Comparable Earnings Increase 13% Versus Last Year Oil Production Increases 19%
DENVER, March 10, 2011 (GLOBE NEWSWIRE) -- Credo Petroleum Corporation (Nasdaq:CRED), an oil and gas exploration and production company with significant assets in the North Dakota Bakken, Kansas, Nebraska, the Texas Panhandle and Oklahoma, today reported financial results for the quarter ended January 31, 2011.

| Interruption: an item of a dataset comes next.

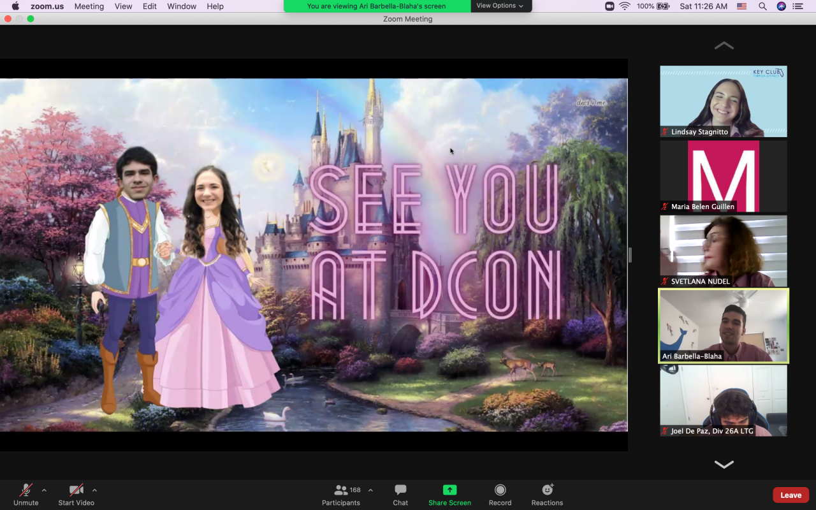Expand the arrow beside Participants count
This screenshot has width=816, height=510.
pos(370,490)
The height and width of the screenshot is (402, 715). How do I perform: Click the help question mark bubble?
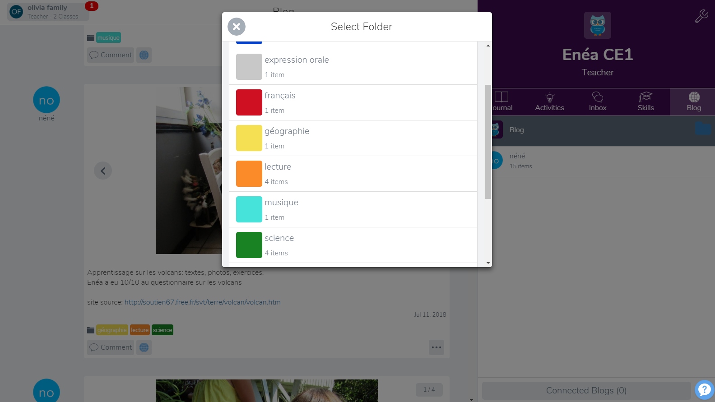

First quarter earnings, excluding unrealized commodity hedge losses, increased 13% to $725,000, or $.07 per diluted share, compared to $642,000, or $.06 per diluted share, last year. For the two periods, unrealized commodity hedge losses, after tax, totaled $556,000 and $3,000, respectively. Including unrealized commodity hedge losses, the Company reported net income of $169,000, or $.02 per diluted share for the first quarter, compared to $639,000, or $.06 per diluted share last year. First quarter revenue increased to $3,250,000 compared to $3,142,000 last year.REALIZED OIL PRICES GAIN 9%; NATURAL GAS PRICE REALIZATIONS FALL 12% The Company's net wellhead oil prices for the quarter ended January 31, 2011 increased 9% to $79.75 per barrel compared to $73.21 last year. Natural gas price realizations fell 12% to $4.50 per Mcf compared to $5.12 last year. Realized hedging transactions boosted wellhead gas prices $.16 this year compared to a $.03 loss last year. Wellhead gas prices (excluding hedging transactions) were $4.34 per Mcf compared to $5.15 last year. At January 31, 2011, the Company held costless collar contracts (hedges) for 5,000 barrels of oil for each production month of February through December 2011 with a floor of $80.00 and a ceiling ranging from $90.50 to $97.50 per barrel. The Company also held costless collar contracts for 3,000 barrels of oil for each production month of calendar year 2012 with a floor of $80.00 and a ceiling ranging from $94.00 to $99.00. The February contracts subsequently expired with no gain or loss realized. Additionally, the Company held natural gas derivative contracts for 60,000 MMBtus covering the production months of February and March 2011. The natural gas contracts have subsequently expired and a $22,000 gain was realized.